Rent it Right
by Janet Portman, Inman News
Q: I live in a large apartment complex near my university. Management is very poor here: they don’t respond to repair requests; they close the laundry and pool facilities regularly; and they don’t keep the common areas clean.
When the tenants have bad experiences, we’ve taken to tweeting about it to each other and our friends.
Can we get into legal trouble for this? –Jason K.
A: Whether you face possible legal liability for the content of your tweets depends, first, on what you say. On this point, the law is rather clear: If your tweets are clearly expressions of opinion, or are factually true, you have nothing to fear.
For example (please excuse my failure to use only 140 characters), if you were to say, “I think this property is poorly run and management is taking advantage of us as students,” most judges would see that as an expression of your opinion, which they’ll protect as your right to free speech.
Or, if you were to say, “Management is embroiled in a rent strike with tenants, and have been sued by several,” and if these statements were factually true, you’d be in the clear.
However, you may face liability for defamation if your tweets are both untrue and damage the reputation of the person or organization you’re tweeting about. You’d be on thin ice, for instance, if you said that management never responds to repair requests (if in fact they do, albeit randomly or tardily), and management were able to show that they had lost tenants as a result of your remarks.

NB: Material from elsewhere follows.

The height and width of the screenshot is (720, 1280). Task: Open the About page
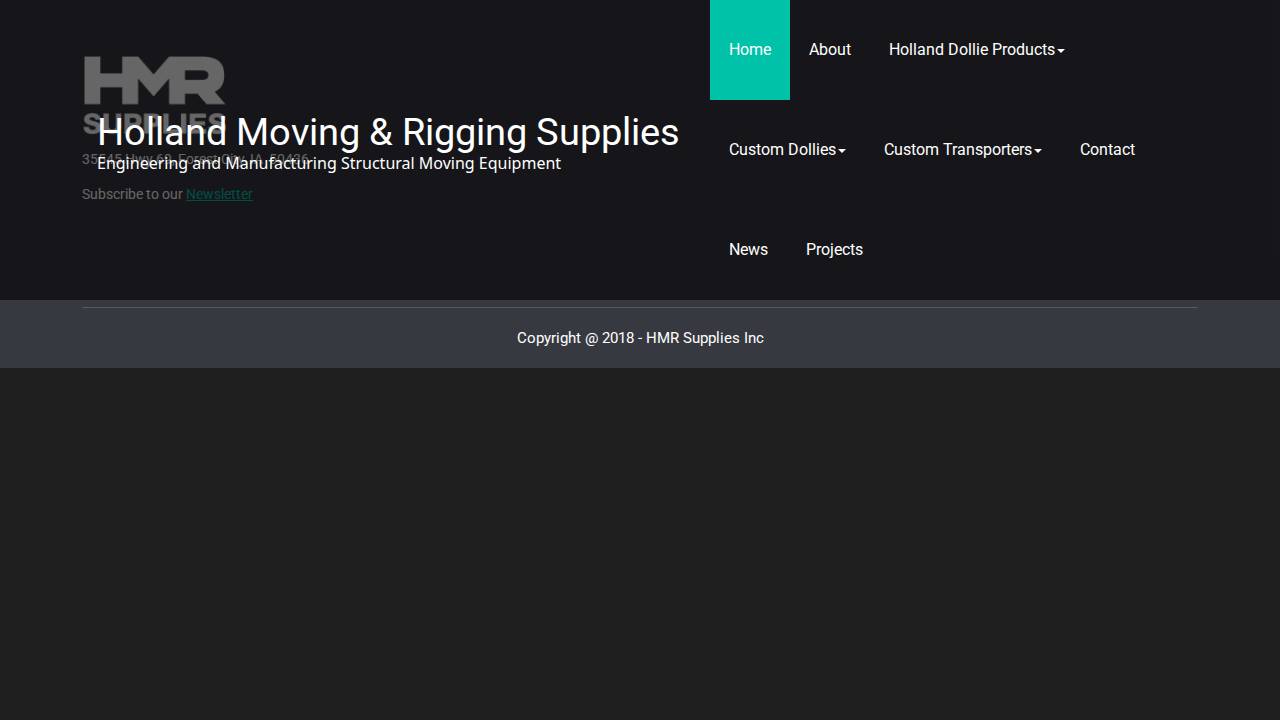(829, 49)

Courts are just beginning to hear cases brought by upset subjects of tweets. An apartment management company in Chicago has been sued by a tenant who claimed that her apartment had mold. The management company claimed that her tweet — “Who said sleeping in a moldy apartment was bad for you? (Management) thinks it’s OK” — was both false and damaging to its reputation.

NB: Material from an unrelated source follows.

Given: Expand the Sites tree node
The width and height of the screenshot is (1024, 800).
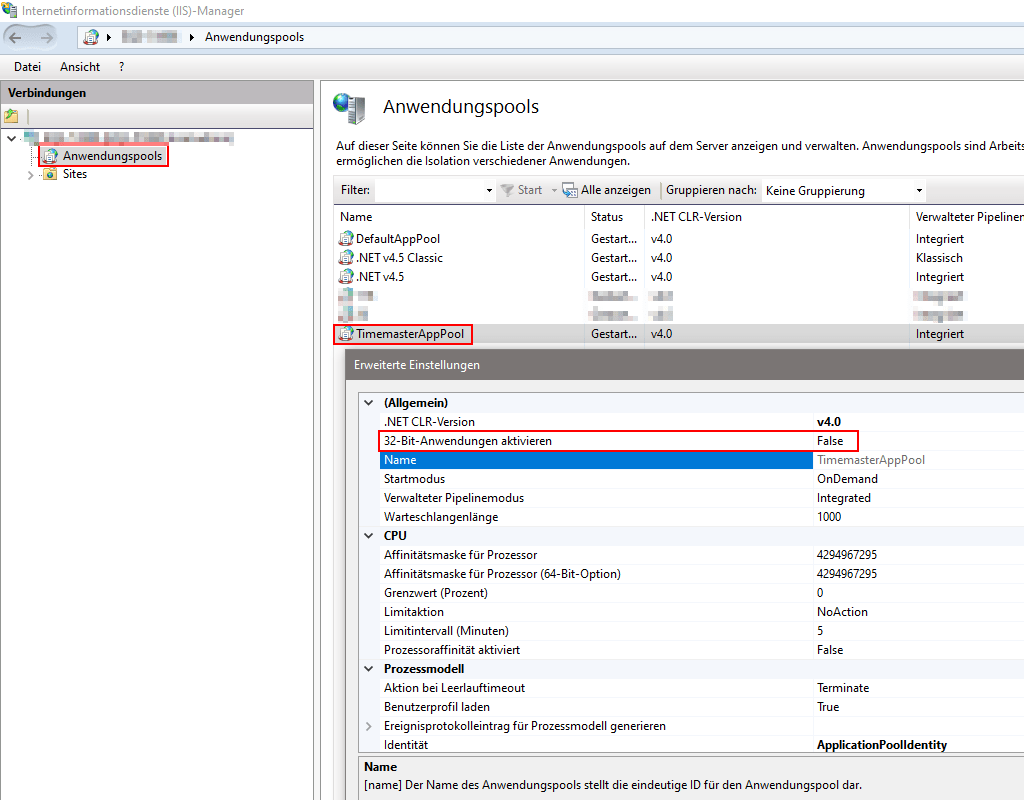Looking at the screenshot, I should click(x=30, y=173).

But even if the company is correct on both scores, the fact that the message came in a tweet may affect the outcome. Does the forced bluntness of a tweet message somehow give notice to the listener that the message should be taken with a grain of salt? If so, perhaps tweets are to be understood differently than, say, a lengthy and reasoned newspaper piece, even if the message from each is roughly the same.
These are some of the issues judges will begin to wrestle with as cases make their way through the courts.
There is one precaution you might consider, which might help you in the event the management company gets litigious: Make your tweets private, rather than public. That way, only a limited number of people will see them. Because damages (the amount of money a judge or jury would order you to pay the management company as compensation for being wronged) are measured in part by how many people viewed the message (as well as its impact), you can see how limiting your audience will lessen the hit.
Janet Portman is an attorney and managing editor at Nolo. She specializes in landlord/tenant law and is co-author of “Every Landlord’s Legal Guide” and “Every Tenant’s Legal Guide.” She can be reached at firstname.lastname@example.org.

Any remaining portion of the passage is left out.